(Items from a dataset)
= = = =

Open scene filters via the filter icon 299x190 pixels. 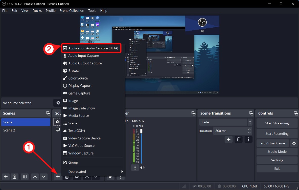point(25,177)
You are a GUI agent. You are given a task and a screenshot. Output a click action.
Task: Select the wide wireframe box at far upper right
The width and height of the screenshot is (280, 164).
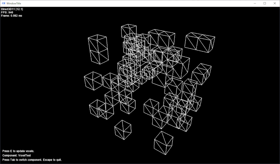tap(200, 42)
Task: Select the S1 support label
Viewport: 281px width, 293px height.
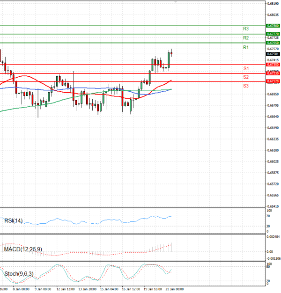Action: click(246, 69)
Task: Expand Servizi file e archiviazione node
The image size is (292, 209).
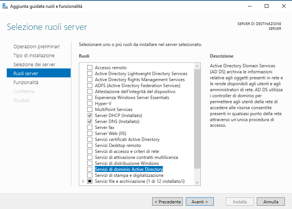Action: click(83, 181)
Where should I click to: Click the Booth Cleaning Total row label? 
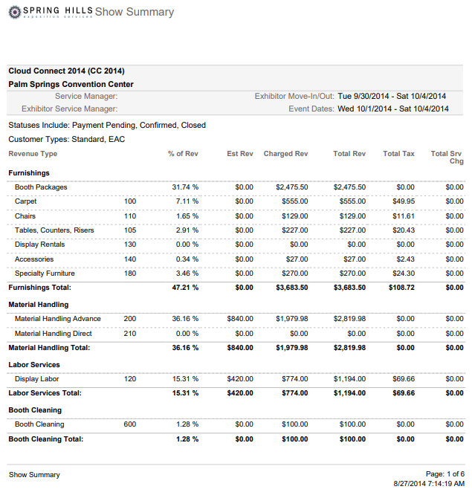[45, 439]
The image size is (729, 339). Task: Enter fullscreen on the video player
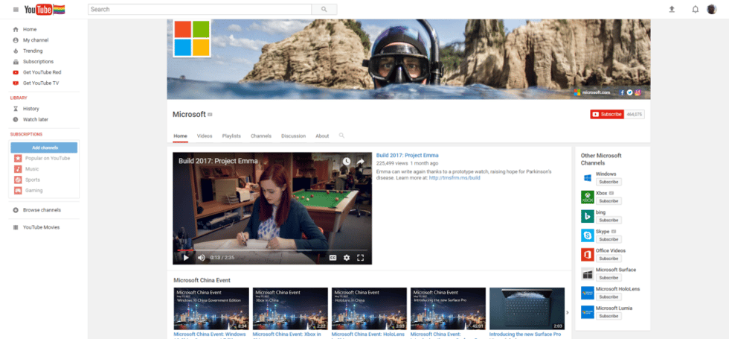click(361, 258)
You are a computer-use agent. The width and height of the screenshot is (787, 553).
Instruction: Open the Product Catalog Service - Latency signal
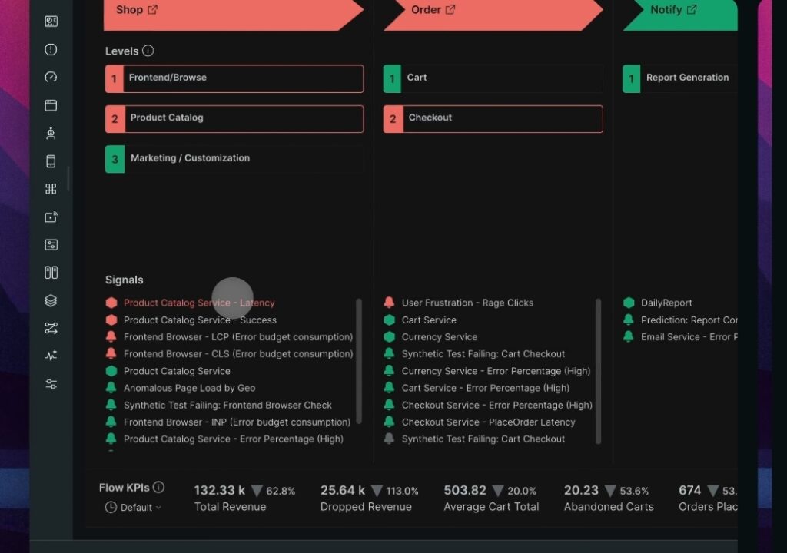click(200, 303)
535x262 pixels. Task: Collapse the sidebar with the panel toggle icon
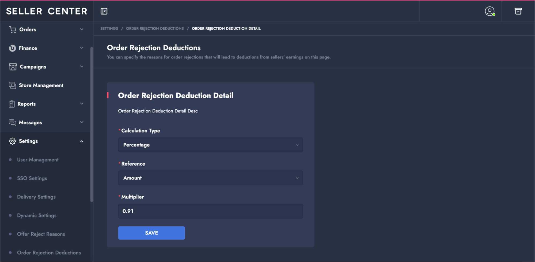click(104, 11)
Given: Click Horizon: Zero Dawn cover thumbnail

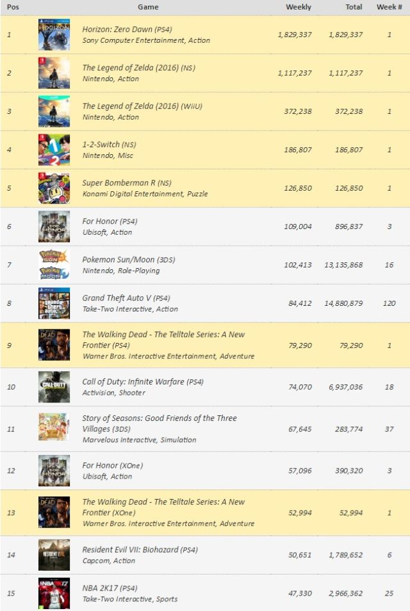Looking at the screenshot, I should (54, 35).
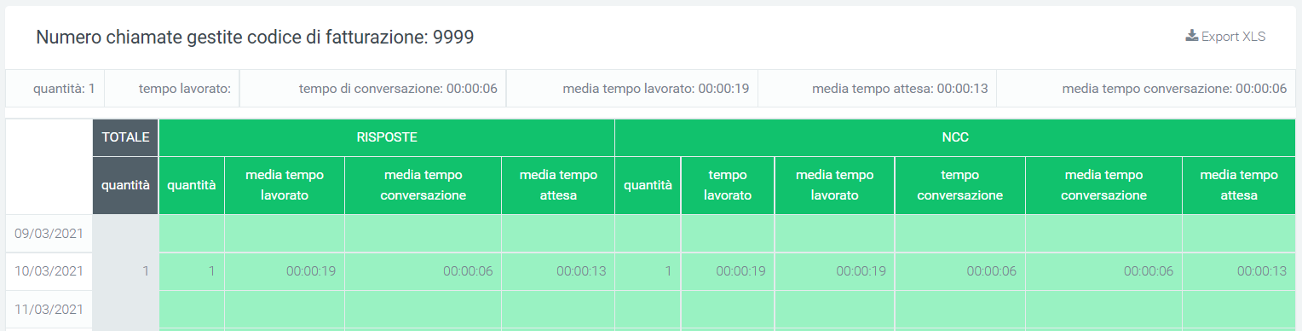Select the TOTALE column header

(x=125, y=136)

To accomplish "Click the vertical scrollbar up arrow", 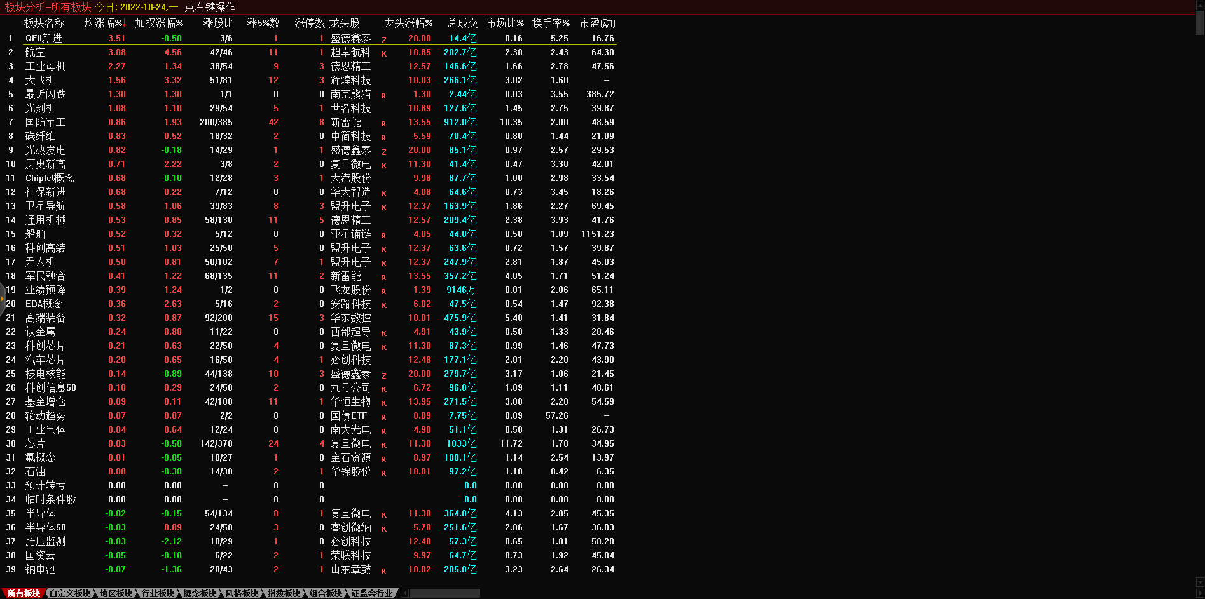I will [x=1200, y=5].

= = = =

**Instructions to follow**
Reproduce the lines above starting at the one with "Viewport: 281px width, 293px height." and ending at the one with "You are a computer-use", both included, exactly and with no pictures.

**Response**
Viewport: 281px width, 293px height.
Action: click(246, 69)
Task: Expand Servizi file e archiviazione node
The image size is (292, 209).
Action: click(83, 181)
Where should I click to: Click the Booth Cleaning Total row label? 
[45, 439]
The image size is (729, 339). Task: Enter fullscreen on the video player
click(361, 258)
You are a computer-use agent. The width and height of the screenshot is (787, 553).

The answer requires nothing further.